Determine the count of lines containing "category" in the entries below and return only that figure.

[Stored items]
* * * *

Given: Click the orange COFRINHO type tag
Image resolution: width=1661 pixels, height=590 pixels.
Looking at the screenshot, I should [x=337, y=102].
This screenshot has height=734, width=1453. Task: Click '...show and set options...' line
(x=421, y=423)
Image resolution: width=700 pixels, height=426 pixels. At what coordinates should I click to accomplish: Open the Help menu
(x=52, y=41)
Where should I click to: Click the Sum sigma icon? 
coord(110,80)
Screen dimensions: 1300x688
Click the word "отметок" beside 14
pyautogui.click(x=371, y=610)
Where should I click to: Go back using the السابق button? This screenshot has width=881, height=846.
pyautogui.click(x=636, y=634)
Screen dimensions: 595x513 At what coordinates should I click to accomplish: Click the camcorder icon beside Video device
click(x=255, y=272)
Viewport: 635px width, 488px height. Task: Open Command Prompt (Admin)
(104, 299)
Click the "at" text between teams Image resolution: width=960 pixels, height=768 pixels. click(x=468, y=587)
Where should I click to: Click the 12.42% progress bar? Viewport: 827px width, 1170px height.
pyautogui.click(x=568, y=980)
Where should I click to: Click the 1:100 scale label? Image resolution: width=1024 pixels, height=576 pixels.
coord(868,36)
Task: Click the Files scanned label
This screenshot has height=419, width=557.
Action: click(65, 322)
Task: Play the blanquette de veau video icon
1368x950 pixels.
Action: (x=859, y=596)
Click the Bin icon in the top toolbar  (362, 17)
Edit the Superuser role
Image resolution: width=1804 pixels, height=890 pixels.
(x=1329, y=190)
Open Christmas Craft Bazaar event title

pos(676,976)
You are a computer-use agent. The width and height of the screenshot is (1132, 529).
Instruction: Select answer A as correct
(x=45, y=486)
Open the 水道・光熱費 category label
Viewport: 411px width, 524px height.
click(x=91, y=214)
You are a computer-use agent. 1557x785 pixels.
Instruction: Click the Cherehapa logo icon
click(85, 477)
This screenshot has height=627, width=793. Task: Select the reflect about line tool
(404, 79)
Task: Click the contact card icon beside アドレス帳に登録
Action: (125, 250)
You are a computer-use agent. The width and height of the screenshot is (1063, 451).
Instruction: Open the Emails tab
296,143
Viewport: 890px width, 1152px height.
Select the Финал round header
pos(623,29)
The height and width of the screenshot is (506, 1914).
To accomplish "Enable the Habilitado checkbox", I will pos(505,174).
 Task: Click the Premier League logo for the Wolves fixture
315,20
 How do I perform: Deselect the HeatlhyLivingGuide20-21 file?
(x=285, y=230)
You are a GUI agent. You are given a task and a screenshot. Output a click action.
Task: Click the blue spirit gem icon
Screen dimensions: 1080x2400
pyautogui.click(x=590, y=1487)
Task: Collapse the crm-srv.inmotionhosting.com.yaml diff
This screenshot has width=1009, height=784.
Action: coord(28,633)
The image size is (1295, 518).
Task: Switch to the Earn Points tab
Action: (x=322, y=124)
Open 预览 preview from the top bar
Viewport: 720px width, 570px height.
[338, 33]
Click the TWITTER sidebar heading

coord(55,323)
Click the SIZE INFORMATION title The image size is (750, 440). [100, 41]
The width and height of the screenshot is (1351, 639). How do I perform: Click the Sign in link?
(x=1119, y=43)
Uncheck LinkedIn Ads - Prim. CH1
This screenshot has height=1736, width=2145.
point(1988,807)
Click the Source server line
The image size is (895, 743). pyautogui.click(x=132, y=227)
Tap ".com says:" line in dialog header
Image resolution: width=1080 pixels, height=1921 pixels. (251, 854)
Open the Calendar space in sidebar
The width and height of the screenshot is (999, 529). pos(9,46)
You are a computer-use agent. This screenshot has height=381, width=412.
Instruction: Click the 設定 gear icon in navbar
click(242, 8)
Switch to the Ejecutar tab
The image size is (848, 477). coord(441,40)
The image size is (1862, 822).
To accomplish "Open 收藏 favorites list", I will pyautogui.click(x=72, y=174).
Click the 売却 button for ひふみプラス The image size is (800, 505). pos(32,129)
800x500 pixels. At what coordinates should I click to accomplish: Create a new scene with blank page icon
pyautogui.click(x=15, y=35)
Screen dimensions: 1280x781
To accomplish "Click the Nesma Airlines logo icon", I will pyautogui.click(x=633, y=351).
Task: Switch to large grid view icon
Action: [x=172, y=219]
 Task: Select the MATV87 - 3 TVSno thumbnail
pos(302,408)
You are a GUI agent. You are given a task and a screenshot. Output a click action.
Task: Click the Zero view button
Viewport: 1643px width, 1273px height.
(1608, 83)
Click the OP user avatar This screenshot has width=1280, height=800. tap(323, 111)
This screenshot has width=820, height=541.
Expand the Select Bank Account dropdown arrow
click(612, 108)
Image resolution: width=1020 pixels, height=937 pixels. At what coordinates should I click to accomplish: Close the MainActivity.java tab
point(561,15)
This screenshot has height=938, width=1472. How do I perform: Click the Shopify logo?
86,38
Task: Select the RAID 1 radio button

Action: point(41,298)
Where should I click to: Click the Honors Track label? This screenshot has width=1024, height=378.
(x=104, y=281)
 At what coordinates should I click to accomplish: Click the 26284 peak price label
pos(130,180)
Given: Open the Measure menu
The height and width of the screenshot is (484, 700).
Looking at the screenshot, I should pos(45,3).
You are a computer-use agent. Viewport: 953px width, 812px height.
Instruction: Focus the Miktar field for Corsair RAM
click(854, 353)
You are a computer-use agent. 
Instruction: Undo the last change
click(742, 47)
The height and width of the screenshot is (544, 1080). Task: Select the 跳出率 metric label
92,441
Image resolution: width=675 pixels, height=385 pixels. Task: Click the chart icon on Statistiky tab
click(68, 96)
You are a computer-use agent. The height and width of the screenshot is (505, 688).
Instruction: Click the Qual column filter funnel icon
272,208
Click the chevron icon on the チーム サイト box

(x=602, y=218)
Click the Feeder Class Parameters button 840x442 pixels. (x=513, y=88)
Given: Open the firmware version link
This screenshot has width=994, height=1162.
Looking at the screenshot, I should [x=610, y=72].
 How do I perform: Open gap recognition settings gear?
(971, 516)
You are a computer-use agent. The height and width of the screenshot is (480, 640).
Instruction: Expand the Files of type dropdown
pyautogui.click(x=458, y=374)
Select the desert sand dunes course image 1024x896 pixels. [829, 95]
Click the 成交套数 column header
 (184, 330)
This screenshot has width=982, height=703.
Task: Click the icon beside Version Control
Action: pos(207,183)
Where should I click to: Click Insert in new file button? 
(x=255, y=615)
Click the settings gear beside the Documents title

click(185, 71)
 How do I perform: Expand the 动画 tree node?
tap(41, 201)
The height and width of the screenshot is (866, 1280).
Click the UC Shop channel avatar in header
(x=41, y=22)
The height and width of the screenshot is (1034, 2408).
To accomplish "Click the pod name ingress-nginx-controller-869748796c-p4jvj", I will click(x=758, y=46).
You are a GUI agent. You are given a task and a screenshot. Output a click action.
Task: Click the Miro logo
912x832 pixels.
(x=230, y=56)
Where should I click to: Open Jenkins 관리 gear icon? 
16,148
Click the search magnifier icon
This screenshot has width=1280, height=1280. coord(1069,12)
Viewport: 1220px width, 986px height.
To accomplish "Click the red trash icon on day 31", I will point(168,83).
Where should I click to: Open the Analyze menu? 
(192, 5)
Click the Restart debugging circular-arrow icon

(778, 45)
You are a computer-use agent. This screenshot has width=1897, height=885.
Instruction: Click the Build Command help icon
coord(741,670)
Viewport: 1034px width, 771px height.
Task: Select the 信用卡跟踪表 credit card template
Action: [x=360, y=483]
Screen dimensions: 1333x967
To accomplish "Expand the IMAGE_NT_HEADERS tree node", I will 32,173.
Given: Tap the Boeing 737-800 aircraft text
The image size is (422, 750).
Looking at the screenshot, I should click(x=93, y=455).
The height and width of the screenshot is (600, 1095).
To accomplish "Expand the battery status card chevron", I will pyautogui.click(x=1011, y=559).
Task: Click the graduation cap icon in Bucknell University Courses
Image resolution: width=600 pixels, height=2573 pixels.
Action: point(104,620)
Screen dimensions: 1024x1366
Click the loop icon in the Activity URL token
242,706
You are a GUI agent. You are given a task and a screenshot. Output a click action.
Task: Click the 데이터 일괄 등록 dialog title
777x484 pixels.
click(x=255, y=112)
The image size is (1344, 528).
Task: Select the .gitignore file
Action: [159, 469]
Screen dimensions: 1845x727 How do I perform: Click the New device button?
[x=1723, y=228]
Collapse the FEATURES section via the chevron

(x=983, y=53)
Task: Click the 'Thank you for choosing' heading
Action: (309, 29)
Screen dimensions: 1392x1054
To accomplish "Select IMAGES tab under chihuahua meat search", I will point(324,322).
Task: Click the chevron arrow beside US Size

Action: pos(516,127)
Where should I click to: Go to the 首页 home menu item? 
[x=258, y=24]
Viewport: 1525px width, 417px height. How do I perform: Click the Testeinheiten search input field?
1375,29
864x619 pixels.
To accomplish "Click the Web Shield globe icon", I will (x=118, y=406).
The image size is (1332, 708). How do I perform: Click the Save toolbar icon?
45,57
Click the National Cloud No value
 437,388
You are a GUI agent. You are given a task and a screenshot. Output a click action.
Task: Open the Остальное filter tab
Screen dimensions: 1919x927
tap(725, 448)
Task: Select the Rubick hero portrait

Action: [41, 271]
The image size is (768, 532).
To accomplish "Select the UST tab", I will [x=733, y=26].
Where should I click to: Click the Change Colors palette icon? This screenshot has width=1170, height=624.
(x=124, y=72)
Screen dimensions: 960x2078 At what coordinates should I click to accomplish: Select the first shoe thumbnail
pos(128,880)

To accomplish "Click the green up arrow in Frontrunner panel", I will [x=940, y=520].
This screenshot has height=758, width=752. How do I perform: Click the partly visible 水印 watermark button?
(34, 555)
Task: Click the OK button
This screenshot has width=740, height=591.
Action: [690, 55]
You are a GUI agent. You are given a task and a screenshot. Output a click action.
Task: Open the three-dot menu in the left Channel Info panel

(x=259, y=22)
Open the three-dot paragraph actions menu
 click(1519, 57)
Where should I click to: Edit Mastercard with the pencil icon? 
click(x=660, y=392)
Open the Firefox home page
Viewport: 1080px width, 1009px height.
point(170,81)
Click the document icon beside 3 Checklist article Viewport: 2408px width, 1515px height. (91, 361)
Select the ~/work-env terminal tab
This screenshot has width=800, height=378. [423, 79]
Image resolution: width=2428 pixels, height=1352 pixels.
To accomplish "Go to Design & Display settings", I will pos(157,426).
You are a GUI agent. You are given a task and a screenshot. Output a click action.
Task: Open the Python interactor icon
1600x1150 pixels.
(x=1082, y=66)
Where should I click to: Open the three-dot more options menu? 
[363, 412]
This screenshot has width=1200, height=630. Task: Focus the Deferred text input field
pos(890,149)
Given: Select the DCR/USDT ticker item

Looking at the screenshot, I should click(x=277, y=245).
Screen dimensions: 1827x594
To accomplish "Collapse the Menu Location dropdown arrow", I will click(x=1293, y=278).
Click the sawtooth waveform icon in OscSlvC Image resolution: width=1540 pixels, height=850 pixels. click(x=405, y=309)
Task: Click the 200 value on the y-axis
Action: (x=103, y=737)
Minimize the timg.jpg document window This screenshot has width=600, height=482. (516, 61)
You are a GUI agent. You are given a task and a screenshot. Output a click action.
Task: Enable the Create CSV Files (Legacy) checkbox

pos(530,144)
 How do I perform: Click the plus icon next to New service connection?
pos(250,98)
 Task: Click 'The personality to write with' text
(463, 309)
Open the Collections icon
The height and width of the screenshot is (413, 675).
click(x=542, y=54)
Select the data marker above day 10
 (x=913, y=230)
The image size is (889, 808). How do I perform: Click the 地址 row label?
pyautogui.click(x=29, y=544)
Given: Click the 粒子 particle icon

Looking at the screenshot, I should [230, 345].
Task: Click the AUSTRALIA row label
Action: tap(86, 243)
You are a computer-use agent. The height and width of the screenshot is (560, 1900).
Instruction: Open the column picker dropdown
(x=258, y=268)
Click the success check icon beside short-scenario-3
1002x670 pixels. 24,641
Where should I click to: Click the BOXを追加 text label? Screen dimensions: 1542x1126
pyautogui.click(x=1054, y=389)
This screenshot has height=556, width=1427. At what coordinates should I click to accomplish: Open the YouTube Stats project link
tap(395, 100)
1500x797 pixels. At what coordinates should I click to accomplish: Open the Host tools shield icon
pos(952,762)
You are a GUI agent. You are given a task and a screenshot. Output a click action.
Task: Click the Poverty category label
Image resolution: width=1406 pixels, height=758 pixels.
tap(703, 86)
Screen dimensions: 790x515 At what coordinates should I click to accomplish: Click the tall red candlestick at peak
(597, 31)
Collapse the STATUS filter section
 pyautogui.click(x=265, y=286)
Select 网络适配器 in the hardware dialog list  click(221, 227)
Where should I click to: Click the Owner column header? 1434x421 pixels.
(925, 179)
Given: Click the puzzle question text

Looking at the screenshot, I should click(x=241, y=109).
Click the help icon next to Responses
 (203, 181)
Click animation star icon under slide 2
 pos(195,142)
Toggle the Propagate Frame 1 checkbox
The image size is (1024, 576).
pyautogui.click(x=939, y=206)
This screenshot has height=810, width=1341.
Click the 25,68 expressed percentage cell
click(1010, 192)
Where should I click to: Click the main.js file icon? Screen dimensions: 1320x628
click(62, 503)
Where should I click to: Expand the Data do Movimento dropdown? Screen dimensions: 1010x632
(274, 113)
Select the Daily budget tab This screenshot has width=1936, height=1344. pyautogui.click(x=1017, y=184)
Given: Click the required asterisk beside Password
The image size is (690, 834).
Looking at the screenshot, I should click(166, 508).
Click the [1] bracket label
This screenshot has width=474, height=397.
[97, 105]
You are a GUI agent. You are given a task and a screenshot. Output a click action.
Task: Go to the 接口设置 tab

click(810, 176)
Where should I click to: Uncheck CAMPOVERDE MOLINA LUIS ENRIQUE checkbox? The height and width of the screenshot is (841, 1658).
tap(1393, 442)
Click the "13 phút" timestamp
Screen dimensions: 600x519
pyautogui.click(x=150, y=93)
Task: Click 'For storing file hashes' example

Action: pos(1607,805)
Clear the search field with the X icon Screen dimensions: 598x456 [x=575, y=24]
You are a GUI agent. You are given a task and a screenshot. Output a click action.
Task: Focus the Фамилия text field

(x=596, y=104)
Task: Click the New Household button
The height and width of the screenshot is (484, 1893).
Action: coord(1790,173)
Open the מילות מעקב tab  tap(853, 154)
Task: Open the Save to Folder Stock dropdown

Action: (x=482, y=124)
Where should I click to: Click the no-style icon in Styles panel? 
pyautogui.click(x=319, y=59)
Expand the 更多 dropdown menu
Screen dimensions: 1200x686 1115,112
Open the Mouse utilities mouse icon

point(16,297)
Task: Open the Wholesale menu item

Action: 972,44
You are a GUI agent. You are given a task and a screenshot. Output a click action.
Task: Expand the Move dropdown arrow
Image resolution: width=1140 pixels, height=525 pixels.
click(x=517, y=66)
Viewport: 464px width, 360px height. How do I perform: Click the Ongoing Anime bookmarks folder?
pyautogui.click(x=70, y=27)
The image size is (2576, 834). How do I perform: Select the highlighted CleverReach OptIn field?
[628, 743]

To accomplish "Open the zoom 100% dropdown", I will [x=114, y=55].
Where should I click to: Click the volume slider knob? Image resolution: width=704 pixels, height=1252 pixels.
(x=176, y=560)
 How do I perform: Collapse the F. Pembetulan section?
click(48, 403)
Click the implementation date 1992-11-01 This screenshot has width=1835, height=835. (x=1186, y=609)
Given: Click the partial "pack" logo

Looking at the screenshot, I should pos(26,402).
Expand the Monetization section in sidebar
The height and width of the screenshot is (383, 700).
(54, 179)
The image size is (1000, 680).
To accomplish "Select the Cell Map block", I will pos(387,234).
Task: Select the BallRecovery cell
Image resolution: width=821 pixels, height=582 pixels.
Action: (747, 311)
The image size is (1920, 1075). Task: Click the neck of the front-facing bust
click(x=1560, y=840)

* * * *

- _Final answer_
2